London Daily

Focus on the big picture.
Sunday, Jan 18, 2026

Premier League to limit gambling sponsors on shirts

Premier League to limit gambling sponsors on shirts

Premier League clubs have collectively agreed to withdraw gambling sponsorship from the front of their matchday shirts by the end of the 2025-26 season.

However, after the deadline, clubs will still be able to continue featuring gambling brands in areas such as shirt sleeves and LED advertising.

And clubs will be allowed to secure new shirt-front deals before the deadline.

Eight top-flight clubs have gambling companies on the front of their shirts, worth an estimated £60m per year.

The announcement follows a consultation between the league, its clubs and the Department for Digital, Culture, Media and Sport (DCMS) as part of the government's ongoing review of current gambling legislation.

The decision will see the Premier League become the first sports league in the UK to take such a measure voluntarily in order to reduce gambling advertising.

The league is also working with other sports on the development of a new code for responsible gambling sponsorship.

The government was not expected to propose banning gambling sponsorship, with the plan being for the Premier League to agree voluntarily to a change.

Reforms to the Gambling Act 2005 were largely agreed by former Prime Minister Boris Johnson before he stepped down last July, leading to a delay in a gambling white paper being published.

On Thursday, Lucy Frazer, who was appointed Secretary of State for Culture, Media and Sport in February, said she "welcomed the decision by the Premier League".

"The vast majority of adults gamble safely but we have to recognise that footballers are role models who have enormous influence on young people," she added.

"We want to work with institutions like the Premier League to do the right thing for young fans.
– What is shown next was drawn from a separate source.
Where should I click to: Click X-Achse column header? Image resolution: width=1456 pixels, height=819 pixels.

We will soon bring forward a gambling white paper to update protections for punters and ensure those who are at risk of gambling harm and addiction are protected."


What is the background?


A DCMS spokesperson told BBC Sport last May that they are undertaking "the most comprehensive review of gambling laws in 15 years to make sure they are fit for the digital age".
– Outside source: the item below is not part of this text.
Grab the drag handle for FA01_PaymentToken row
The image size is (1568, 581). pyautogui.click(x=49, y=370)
Campaigners for a wider ban say gambling sponsorship in football has normalised the industry, and that tighter regulation is needed to protect children and other vulnerable groups.
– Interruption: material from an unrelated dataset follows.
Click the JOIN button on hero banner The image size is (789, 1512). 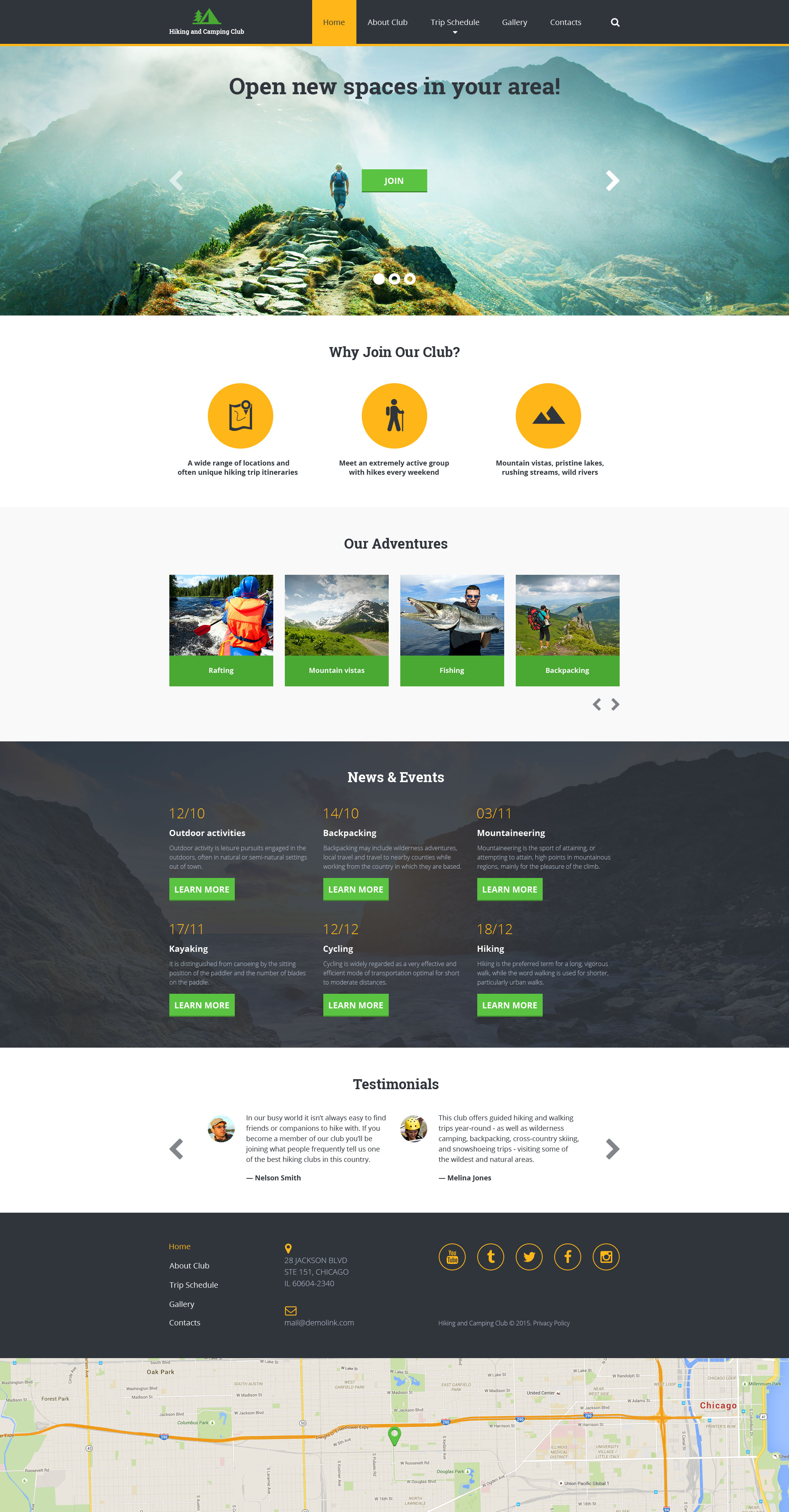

The Betting and Gambling Council, which represents the industry, said the "overwhelming majority" of the 22.5m people in the UK who bet each month, do so "safely and responsibly".

It added the "rate of problem gambling remains low by international standards at 0.3% of the UK's adult population - down from 0.4% the year previous".

However, a YouGov survey for GambleAware in 2021 put the figure at 2.8%.

Former Conservative leader Iain Duncan Smith is part of the All Party Parliamentary Group on gambling-related harm, which has been lobbying the government for tougher protections.

He said: "At the moment, we are probably the country with the most liberal gambling laws in the world."

In January, Aston Villa's fan consultation group met chief executive Christian Purslow after the club was reported to have signed a deal with Asia-based betting firm BK8. It later issued a statement saying "the commercial reality is that to teams outside the top six, such sponsors offer clubs twice as much financially as non-gambling companies".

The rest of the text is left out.